QUÉ SE PIDE
¿Puedes reescribir todos los registros cambiando "icon" por "button" en cada aparición y dejando lo demás igual?
++++ REGISTROS MOSTRADOS ++++
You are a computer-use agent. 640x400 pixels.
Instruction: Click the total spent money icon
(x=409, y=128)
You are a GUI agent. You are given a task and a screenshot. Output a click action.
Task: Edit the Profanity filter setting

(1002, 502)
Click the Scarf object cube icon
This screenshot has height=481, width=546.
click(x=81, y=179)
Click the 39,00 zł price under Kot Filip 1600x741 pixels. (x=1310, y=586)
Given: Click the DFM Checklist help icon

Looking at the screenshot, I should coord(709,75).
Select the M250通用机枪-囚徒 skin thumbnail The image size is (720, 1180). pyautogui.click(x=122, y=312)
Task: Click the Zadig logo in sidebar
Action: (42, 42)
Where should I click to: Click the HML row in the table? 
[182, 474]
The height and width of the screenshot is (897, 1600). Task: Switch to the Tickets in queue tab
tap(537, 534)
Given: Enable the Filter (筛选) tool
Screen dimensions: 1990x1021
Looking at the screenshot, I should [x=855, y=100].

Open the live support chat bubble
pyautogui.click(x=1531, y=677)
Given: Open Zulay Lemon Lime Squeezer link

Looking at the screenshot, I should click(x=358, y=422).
++++
LA SOLUCIÓN
You are a computer-use agent. 640x400 pixels.
Instruction: Click the total spent money button
(x=409, y=128)
You are a GUI agent. You are given a task and a screenshot. Output a click action.
Task: Edit the Profanity filter setting

(1002, 502)
Click the Scarf object cube button
This screenshot has height=481, width=546.
click(x=81, y=179)
Click the 39,00 zł price under Kot Filip 1600x741 pixels. (x=1310, y=586)
Given: Click the DFM Checklist help button

Looking at the screenshot, I should coord(709,75).
Select the M250通用机枪-囚徒 skin thumbnail The image size is (720, 1180). pyautogui.click(x=122, y=312)
Task: Click the Zadig logo in sidebar
Action: (42, 42)
Where should I click to: Click the HML row in the table? 
[182, 474]
The height and width of the screenshot is (897, 1600). Task: Switch to the Tickets in queue tab
tap(537, 534)
Given: Enable the Filter (筛选) tool
Screen dimensions: 1990x1021
Looking at the screenshot, I should [x=855, y=100].

Open the live support chat bubble
pyautogui.click(x=1531, y=677)
Given: Open Zulay Lemon Lime Squeezer link

Looking at the screenshot, I should click(x=358, y=422).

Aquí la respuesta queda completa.